--- START ---

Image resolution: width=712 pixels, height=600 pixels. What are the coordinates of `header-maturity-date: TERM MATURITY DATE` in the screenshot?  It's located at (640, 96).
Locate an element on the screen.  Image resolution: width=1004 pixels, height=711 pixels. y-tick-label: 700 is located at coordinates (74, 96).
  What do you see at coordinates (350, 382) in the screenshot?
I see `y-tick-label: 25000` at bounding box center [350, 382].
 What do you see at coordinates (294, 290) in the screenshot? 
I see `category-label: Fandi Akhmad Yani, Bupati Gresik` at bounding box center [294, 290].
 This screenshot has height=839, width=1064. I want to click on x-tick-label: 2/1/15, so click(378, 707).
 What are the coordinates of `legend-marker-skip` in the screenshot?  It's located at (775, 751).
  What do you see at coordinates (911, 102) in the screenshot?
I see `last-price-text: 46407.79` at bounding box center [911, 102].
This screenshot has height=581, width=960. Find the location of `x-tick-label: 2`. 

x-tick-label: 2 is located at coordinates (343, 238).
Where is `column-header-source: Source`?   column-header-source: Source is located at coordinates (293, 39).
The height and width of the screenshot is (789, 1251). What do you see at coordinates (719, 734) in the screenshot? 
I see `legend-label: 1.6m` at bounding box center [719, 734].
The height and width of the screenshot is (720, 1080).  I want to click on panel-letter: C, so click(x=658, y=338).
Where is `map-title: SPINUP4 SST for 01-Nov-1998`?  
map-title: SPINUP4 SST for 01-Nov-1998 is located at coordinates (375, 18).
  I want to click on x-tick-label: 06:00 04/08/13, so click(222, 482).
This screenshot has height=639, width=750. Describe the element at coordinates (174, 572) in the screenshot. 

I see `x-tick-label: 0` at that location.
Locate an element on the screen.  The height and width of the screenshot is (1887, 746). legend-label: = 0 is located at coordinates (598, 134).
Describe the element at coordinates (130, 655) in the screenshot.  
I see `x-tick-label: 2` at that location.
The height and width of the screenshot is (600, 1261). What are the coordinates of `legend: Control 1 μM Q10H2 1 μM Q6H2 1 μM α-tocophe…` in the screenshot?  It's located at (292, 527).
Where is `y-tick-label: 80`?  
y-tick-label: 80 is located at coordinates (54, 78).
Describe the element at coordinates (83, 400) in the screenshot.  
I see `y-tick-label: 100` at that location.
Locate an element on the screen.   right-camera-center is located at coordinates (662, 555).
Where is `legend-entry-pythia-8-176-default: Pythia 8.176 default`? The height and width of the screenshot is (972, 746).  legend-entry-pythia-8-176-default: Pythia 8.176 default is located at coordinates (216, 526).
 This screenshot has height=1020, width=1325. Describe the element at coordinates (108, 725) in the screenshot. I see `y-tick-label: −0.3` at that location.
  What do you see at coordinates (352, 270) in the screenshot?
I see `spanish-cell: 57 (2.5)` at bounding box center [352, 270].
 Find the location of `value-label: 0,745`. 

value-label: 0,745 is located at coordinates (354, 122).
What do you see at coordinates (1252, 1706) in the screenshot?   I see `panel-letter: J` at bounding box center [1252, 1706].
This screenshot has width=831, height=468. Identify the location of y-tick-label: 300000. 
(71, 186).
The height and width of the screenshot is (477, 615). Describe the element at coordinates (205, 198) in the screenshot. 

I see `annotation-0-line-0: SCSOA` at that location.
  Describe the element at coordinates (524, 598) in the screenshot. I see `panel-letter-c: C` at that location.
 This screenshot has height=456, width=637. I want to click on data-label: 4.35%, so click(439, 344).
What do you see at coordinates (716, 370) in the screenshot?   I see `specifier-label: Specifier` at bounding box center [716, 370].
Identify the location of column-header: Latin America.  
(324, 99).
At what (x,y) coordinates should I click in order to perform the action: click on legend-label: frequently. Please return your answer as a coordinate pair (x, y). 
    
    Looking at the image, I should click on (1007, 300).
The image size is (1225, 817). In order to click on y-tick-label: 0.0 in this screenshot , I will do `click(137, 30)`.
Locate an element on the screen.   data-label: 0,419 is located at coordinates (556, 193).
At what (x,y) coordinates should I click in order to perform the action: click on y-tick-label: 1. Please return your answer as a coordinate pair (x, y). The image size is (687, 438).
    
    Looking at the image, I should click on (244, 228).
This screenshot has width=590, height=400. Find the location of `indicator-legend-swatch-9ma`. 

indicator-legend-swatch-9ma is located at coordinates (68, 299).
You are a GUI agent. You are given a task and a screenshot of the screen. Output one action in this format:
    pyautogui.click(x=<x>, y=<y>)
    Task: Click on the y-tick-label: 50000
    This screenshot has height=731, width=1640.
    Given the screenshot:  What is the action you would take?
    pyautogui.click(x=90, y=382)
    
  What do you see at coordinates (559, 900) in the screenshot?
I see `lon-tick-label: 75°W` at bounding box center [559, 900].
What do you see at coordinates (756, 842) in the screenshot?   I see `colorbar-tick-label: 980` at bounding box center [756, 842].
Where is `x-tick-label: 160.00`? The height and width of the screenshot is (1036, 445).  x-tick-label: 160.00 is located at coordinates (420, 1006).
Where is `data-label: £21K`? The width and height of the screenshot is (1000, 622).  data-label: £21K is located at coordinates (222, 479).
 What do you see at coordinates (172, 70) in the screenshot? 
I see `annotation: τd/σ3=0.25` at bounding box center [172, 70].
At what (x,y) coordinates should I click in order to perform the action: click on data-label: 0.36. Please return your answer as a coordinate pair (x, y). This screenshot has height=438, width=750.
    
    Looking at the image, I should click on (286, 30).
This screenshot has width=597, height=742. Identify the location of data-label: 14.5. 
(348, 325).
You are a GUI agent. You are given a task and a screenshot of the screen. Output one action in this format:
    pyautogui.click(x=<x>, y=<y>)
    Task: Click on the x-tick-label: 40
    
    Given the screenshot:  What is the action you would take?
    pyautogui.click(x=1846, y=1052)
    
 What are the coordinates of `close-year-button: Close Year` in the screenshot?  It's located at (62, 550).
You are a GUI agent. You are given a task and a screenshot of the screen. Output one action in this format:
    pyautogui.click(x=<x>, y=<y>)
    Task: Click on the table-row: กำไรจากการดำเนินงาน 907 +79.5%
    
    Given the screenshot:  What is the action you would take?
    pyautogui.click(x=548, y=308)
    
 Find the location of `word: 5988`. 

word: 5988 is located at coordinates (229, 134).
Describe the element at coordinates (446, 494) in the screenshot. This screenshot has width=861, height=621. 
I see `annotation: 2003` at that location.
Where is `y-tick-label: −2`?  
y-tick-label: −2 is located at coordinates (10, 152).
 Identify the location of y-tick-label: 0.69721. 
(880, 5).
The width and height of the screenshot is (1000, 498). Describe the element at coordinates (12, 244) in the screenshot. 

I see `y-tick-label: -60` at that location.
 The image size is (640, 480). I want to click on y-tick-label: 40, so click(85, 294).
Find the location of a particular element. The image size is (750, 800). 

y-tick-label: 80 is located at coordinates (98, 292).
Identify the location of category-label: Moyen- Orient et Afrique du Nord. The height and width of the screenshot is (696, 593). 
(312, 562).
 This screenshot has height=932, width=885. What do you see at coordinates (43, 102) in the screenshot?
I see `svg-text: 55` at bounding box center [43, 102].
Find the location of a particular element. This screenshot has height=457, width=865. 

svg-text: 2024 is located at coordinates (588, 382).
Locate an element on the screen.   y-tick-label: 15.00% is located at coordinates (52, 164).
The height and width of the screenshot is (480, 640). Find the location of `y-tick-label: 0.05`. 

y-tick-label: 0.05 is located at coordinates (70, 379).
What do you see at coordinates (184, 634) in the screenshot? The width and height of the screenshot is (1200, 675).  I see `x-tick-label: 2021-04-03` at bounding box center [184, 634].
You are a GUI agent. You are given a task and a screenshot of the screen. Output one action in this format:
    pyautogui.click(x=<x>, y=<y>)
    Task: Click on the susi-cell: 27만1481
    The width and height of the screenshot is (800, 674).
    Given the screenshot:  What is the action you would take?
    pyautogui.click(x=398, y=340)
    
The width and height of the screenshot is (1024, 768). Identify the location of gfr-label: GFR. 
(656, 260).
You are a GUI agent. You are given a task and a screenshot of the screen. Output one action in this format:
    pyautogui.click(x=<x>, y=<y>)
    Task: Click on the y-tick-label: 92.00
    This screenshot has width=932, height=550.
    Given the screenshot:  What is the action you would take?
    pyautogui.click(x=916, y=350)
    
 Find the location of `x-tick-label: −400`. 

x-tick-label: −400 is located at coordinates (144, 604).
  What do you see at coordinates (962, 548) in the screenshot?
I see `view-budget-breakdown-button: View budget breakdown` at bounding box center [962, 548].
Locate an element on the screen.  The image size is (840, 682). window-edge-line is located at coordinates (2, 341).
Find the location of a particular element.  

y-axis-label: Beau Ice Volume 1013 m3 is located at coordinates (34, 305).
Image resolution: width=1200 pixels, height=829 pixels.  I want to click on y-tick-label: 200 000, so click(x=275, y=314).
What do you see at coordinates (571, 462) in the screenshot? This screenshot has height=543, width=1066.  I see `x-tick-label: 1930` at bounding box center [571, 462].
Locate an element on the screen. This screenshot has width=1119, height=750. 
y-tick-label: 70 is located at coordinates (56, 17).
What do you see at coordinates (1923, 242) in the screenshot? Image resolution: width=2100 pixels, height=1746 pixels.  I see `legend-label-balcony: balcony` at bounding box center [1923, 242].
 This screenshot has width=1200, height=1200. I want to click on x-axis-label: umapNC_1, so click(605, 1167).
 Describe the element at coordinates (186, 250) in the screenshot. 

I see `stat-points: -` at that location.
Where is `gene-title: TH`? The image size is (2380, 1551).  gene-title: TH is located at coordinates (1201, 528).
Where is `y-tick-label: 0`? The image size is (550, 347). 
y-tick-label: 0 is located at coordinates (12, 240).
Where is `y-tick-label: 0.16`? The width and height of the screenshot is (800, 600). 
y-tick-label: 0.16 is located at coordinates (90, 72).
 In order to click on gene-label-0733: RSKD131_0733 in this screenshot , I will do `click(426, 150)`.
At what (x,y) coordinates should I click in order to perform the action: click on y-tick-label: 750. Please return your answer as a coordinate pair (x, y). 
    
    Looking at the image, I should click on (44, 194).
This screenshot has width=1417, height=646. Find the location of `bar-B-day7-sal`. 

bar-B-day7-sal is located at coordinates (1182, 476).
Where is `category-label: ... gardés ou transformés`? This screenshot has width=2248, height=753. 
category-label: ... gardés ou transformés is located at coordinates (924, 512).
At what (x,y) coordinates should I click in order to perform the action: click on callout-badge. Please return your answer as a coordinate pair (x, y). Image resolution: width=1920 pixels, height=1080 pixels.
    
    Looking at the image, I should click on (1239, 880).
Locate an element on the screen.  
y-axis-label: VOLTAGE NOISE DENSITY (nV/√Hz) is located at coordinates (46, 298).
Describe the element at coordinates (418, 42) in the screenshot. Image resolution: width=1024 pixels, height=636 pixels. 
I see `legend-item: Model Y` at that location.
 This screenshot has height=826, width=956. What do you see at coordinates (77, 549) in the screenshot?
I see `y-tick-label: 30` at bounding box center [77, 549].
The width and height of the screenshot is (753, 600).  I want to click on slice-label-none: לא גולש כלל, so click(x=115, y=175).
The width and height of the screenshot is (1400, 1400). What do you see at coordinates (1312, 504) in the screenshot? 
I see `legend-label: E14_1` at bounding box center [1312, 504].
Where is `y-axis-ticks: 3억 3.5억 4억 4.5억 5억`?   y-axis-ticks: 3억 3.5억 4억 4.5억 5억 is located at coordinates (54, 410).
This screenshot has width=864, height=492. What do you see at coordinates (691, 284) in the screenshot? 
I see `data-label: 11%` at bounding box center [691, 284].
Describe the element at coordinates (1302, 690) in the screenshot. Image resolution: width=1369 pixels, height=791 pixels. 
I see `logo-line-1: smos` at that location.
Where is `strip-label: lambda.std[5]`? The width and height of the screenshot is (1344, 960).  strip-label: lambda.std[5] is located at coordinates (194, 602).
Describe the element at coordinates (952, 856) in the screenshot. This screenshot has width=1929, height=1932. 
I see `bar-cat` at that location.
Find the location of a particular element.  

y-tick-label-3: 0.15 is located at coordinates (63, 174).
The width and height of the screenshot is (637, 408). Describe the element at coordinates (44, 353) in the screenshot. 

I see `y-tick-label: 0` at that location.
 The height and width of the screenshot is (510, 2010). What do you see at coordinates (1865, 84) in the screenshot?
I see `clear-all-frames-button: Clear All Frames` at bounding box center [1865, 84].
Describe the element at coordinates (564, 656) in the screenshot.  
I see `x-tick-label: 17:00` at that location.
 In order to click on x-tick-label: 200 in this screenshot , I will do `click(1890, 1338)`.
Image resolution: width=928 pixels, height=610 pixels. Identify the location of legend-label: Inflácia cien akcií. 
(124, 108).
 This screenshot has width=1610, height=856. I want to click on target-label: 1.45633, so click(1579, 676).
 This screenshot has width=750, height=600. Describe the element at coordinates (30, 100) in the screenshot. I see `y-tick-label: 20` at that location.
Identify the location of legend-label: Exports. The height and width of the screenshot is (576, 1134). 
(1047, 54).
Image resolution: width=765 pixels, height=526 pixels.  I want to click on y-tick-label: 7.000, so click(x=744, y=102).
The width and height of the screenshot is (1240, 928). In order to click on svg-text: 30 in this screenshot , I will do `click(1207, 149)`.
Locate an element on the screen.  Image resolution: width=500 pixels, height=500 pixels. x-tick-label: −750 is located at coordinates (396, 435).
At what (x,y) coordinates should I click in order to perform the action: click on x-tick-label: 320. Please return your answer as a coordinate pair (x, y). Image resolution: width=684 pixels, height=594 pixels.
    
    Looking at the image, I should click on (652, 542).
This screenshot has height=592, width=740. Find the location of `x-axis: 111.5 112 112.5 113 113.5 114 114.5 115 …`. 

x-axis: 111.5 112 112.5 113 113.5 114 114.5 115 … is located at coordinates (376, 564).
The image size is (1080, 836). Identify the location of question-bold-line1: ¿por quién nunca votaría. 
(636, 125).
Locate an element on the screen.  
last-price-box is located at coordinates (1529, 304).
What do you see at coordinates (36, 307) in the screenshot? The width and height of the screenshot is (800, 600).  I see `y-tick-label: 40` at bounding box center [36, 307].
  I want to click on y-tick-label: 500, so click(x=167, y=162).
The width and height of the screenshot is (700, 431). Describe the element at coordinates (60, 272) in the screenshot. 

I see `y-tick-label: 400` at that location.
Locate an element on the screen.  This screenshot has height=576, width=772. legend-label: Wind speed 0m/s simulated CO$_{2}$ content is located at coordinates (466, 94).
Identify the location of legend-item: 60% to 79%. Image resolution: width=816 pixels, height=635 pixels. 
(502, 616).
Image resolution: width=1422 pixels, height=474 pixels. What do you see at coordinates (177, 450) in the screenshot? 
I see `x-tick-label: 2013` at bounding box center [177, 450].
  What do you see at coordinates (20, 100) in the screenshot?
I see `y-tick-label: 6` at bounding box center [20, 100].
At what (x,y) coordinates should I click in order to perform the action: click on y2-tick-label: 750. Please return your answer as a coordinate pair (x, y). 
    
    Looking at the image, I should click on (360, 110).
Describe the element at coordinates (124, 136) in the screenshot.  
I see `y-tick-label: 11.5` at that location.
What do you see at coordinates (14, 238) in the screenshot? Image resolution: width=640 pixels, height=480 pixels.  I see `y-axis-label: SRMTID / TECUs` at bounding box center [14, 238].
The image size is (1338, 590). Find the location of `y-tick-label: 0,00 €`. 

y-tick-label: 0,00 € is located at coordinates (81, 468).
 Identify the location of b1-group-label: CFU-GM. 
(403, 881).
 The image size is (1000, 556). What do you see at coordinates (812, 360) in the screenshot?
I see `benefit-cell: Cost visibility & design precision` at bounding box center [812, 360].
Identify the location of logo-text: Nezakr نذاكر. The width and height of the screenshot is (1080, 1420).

--- END ---

(EXERCISE DESCRIPTION):
Reproduce the records from the line with "on legend-label: frequently." to the line with "Looking at the image, I should click on (1007, 300).", substituting "rarely" for "frequently" and leaving everything else unchanged.

(TASK RESULT):
At what (x,y) coordinates should I click in order to perform the action: click on legend-label: rarely. Please return your answer as a coordinate pair (x, y). 
    
    Looking at the image, I should click on (1007, 300).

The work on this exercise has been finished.